Depression is a common illness characterized by significant and persisting loss of pleasure or interest in usual activities that severely limits psychosocial functioning and diminishes the quality of life . In western countries, mere major depressive disorder (MDD) affects approximately 17% of the population, which results in enormous personal and economic burden and is on pace to be the leading cause of disability worldwide . However, current pharmacological treatment for depression is not very effective and immediately. Take monoamine reuptake blockers as examples, fluoxetine, sertraline or citalopram, often requires weeks to months to yield a therapeutic response. Furthermore, approximately one-third of patients are resistant to the multiple prescriptions and/or these drug combinations . Therefore, there is a clear need for new effective rapid-acting antidepressant medications.
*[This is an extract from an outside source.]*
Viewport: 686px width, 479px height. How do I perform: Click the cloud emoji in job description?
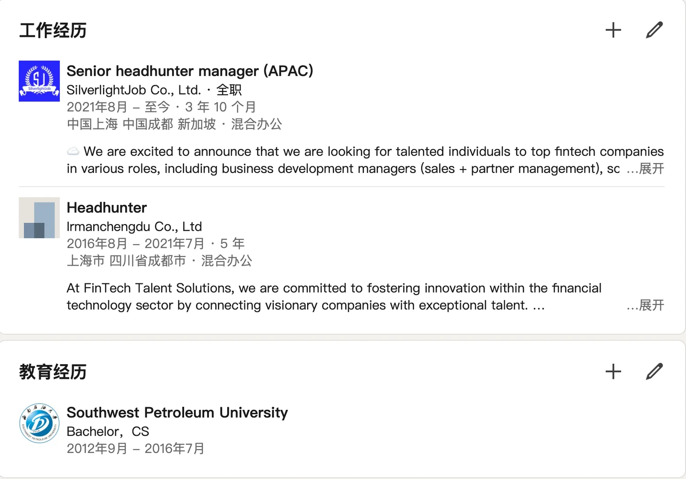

It is remarkably encouraging for investigators when they found that ketamine, an N-methyl-d-aspartate receptor (NMDAR) antagonist developed as an anesthetic drug, produces rapid antidepressant actions . It is reported that even a single low dose of ketamine can produce a rapid antidepressant effect within hours, those effects can last for 3–7 days [5,6,7]. In March 2019, a nasal form of ketamine, esketamine, has received U.S. Food and Drug Administration approval for treatment-resistant depression . However, there are several questions unresolved in ketamine’s and its analogs’ antidepressant action. For instance, the questions why ketamine has distinct effects on electro-physiologies and behaviors in depressed and healthy subjects  and what neurobiological mechanisms underlie the rapid and sustained antidepressant actions of ketamine  were proposed. Given that ketamine is an NMDAR antagonist, one of the new strategies for antidepressant drug development focuses on blocking the function of NMDARs. Due to the indispensable role of NMDARs in synaptic development, learning memory and cognition, there is a growing interest in exploring the pharmacological heterogeneity of NMDARs with different subunits and its role in depression.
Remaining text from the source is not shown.